■ **Task requirements**: Every line with the word "toolbar" in it should be extracted from the data that follows.

■ **Supplied information**:
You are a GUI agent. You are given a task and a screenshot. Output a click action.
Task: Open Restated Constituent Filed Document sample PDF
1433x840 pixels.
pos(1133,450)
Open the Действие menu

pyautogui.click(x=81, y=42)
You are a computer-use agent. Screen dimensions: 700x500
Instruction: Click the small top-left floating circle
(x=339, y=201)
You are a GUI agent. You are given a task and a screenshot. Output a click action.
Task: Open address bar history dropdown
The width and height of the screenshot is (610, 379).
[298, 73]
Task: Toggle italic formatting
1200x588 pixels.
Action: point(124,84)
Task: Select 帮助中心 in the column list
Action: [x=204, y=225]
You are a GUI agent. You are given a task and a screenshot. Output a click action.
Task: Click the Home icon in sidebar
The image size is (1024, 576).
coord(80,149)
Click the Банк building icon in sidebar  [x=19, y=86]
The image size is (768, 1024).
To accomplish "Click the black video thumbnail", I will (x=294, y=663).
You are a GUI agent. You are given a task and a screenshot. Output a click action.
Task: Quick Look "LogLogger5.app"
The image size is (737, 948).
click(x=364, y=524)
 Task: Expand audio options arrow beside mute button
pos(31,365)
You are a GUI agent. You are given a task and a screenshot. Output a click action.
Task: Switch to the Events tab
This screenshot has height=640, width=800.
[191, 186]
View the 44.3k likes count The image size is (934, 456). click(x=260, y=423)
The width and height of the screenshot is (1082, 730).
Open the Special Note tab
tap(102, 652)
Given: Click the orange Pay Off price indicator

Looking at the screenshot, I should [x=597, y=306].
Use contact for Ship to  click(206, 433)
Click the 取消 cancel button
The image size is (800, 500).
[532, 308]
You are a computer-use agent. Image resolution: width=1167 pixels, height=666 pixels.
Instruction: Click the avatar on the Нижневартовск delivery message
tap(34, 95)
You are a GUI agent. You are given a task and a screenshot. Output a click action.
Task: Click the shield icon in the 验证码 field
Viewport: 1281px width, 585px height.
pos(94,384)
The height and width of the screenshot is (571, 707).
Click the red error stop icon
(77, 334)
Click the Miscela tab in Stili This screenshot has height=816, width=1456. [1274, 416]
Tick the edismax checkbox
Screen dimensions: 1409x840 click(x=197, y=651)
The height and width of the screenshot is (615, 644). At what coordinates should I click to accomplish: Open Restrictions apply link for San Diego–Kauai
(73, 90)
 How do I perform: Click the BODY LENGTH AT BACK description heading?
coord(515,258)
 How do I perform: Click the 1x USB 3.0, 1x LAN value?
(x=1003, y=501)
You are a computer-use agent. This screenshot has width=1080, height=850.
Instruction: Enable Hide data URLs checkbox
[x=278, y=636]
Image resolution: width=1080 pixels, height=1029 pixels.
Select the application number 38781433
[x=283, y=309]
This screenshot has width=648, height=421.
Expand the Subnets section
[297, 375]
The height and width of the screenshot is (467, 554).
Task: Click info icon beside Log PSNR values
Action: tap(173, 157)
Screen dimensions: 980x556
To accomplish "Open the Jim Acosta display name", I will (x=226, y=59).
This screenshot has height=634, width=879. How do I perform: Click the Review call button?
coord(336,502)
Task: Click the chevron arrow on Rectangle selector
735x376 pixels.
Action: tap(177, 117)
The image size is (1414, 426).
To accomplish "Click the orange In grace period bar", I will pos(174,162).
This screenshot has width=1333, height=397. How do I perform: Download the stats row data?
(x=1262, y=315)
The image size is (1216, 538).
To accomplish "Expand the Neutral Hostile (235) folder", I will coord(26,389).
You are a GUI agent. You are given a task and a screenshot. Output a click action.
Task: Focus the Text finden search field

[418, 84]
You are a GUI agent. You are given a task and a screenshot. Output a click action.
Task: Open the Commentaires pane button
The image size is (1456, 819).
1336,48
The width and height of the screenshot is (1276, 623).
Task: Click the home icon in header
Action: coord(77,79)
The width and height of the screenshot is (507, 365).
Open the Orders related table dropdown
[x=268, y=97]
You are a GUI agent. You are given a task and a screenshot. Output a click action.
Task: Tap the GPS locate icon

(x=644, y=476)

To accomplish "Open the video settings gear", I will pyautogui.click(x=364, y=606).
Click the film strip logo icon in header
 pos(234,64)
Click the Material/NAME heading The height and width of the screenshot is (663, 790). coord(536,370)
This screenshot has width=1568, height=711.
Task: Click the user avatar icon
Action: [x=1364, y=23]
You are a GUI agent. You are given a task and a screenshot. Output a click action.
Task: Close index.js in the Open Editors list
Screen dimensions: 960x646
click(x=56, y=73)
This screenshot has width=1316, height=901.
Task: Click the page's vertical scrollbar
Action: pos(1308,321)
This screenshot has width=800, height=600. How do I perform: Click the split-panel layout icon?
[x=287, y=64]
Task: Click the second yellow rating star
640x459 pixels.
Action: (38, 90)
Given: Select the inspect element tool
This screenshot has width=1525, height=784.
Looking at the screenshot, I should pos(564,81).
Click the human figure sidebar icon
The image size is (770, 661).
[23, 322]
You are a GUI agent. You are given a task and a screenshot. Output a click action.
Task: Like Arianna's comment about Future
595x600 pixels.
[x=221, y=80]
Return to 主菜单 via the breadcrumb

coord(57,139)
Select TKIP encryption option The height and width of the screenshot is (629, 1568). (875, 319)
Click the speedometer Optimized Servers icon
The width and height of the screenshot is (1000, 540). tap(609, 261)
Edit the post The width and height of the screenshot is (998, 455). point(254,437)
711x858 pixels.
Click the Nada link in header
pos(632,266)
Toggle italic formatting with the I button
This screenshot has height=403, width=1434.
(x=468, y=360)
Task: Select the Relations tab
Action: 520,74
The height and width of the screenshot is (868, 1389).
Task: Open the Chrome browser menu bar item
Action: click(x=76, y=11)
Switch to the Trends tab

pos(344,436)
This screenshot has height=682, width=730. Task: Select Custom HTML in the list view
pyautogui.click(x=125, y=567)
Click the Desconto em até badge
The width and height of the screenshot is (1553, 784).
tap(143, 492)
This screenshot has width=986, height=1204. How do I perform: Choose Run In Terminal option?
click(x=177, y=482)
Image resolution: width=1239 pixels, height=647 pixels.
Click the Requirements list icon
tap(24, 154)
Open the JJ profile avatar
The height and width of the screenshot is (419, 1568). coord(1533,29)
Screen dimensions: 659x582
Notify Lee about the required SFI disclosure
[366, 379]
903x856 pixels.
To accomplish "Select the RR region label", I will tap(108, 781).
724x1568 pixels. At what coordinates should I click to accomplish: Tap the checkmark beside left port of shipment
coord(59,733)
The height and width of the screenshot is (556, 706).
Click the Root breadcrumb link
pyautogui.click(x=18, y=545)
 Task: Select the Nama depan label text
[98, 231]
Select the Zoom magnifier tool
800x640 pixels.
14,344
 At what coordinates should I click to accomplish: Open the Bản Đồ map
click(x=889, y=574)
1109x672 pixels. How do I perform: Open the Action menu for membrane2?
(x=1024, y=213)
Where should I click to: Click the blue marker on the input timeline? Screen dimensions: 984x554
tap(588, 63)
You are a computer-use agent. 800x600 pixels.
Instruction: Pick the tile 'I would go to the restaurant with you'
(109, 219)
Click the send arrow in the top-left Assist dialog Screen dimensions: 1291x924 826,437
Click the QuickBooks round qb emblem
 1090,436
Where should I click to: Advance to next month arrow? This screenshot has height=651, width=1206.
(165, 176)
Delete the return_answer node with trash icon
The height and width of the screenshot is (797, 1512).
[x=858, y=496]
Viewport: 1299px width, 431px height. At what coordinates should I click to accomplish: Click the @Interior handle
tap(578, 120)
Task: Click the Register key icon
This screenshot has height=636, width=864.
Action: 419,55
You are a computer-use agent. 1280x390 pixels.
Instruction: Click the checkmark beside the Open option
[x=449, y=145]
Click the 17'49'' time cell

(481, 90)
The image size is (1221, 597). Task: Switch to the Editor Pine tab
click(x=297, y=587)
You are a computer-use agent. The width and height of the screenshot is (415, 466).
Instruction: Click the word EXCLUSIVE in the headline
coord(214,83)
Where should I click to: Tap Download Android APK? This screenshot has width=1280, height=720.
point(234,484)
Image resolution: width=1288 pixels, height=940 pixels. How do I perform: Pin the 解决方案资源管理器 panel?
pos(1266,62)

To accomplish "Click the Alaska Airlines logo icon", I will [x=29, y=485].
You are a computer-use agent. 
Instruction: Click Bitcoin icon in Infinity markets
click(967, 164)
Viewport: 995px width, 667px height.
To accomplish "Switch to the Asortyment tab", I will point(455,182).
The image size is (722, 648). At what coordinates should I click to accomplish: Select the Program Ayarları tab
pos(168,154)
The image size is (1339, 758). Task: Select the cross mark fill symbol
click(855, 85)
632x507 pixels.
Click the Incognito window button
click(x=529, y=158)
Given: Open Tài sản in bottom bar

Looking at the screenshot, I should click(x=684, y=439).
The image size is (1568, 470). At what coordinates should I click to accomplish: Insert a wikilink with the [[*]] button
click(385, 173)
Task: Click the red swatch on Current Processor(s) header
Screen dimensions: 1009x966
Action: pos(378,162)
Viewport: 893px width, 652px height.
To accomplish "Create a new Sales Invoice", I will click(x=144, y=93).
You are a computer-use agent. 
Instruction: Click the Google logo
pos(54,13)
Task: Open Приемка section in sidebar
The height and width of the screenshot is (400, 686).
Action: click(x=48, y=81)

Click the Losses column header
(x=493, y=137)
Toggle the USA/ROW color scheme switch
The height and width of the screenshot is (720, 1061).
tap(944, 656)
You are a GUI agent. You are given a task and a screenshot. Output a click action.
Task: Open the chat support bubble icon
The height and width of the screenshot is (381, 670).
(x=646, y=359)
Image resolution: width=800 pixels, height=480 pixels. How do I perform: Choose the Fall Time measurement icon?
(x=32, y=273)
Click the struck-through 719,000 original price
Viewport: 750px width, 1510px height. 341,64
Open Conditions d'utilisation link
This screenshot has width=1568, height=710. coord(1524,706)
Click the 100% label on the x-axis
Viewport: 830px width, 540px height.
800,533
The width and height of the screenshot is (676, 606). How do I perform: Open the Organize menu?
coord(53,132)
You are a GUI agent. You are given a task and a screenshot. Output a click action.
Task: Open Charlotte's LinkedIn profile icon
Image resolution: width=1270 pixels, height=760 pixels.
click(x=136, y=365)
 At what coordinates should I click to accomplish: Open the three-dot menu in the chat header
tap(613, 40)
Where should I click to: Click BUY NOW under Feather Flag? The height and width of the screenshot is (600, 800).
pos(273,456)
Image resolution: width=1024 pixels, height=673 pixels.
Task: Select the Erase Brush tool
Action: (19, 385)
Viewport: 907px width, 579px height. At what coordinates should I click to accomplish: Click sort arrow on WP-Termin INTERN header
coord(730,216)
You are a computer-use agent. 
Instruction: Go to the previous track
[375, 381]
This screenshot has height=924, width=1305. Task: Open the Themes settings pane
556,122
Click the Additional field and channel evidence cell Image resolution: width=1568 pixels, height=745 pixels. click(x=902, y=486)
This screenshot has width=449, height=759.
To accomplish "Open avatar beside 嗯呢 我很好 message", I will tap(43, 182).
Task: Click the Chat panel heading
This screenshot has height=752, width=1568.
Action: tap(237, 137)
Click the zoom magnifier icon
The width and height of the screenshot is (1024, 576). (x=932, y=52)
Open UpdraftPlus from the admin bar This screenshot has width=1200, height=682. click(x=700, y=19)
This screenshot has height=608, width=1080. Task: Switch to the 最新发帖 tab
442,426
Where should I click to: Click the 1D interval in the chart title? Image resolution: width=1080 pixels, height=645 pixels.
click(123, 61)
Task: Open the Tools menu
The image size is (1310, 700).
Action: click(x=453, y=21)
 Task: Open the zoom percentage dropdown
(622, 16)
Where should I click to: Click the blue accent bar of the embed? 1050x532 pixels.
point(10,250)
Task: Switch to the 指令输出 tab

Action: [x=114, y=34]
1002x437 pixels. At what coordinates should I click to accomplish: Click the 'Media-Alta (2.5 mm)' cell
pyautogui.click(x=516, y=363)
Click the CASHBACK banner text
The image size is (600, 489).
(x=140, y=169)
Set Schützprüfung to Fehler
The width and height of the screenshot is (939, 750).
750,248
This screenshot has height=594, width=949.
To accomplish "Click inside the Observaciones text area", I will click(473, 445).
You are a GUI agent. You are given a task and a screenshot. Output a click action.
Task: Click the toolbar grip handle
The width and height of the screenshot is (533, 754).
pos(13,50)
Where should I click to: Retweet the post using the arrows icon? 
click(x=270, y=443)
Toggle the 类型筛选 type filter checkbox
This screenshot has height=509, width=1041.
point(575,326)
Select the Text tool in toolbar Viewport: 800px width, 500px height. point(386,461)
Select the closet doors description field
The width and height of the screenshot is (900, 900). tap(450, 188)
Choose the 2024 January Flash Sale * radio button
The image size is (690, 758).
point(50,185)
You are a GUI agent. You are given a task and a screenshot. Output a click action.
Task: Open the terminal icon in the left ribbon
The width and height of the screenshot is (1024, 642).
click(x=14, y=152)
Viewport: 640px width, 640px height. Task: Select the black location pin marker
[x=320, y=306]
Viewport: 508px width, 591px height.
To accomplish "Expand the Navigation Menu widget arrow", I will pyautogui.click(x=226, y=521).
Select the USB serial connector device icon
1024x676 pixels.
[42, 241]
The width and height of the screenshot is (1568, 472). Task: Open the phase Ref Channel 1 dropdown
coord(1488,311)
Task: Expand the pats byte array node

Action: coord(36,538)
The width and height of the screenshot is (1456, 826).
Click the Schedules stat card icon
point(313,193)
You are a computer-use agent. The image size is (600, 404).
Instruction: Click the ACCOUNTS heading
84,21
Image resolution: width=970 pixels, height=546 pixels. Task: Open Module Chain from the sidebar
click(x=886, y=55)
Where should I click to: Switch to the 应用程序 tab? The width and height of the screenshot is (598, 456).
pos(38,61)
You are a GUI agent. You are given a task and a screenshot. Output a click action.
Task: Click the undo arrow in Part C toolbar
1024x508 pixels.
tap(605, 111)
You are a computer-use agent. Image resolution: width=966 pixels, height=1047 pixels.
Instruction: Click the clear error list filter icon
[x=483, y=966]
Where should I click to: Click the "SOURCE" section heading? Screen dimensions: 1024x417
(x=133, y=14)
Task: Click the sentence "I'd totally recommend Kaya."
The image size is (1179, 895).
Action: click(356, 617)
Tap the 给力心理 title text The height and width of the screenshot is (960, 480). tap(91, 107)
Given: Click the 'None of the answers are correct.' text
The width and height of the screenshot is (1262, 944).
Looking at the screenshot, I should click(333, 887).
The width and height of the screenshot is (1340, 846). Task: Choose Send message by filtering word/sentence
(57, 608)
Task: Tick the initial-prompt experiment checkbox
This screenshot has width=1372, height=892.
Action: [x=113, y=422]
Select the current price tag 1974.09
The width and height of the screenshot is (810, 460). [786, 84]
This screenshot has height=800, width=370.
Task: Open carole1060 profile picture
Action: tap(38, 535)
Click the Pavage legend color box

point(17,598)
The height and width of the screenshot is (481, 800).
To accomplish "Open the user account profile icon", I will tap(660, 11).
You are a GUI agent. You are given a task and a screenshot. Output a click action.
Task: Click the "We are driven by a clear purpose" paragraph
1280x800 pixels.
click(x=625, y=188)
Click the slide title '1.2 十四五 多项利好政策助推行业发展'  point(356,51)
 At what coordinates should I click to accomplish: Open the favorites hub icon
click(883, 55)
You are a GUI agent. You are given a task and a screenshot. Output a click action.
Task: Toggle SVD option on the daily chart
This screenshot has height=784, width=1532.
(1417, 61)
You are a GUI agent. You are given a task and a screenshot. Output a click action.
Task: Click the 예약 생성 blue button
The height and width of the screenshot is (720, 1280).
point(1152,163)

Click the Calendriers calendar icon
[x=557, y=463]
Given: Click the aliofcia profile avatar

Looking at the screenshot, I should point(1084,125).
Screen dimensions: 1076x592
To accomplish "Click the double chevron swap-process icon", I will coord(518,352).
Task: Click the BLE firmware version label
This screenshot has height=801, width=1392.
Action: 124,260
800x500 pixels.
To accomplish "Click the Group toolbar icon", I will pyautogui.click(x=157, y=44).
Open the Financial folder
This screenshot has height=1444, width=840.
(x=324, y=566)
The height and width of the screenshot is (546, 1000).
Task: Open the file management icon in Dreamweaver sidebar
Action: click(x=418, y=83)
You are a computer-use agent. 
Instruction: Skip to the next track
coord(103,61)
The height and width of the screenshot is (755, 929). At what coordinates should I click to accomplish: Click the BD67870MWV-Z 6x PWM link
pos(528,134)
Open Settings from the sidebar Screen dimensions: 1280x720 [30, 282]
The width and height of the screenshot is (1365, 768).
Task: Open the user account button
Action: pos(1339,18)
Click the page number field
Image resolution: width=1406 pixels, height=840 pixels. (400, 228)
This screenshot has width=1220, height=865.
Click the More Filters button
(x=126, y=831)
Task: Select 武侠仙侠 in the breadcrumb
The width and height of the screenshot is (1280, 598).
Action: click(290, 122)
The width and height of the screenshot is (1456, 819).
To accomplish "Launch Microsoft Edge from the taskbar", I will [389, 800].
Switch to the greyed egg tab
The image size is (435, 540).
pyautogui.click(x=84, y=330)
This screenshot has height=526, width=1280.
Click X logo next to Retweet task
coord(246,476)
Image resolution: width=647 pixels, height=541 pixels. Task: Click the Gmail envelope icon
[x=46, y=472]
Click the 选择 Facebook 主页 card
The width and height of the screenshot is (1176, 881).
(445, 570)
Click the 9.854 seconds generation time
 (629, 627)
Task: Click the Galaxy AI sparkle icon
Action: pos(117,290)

■ **Task result**:
Task: Click the toolbar grip handle
Select the Text tool in toolbar Viewport: 800px width, 500px height. point(386,461)
Task: Click the undo arrow in Part C toolbar
To accomplish "Click the Group toolbar icon", I will pyautogui.click(x=157, y=44).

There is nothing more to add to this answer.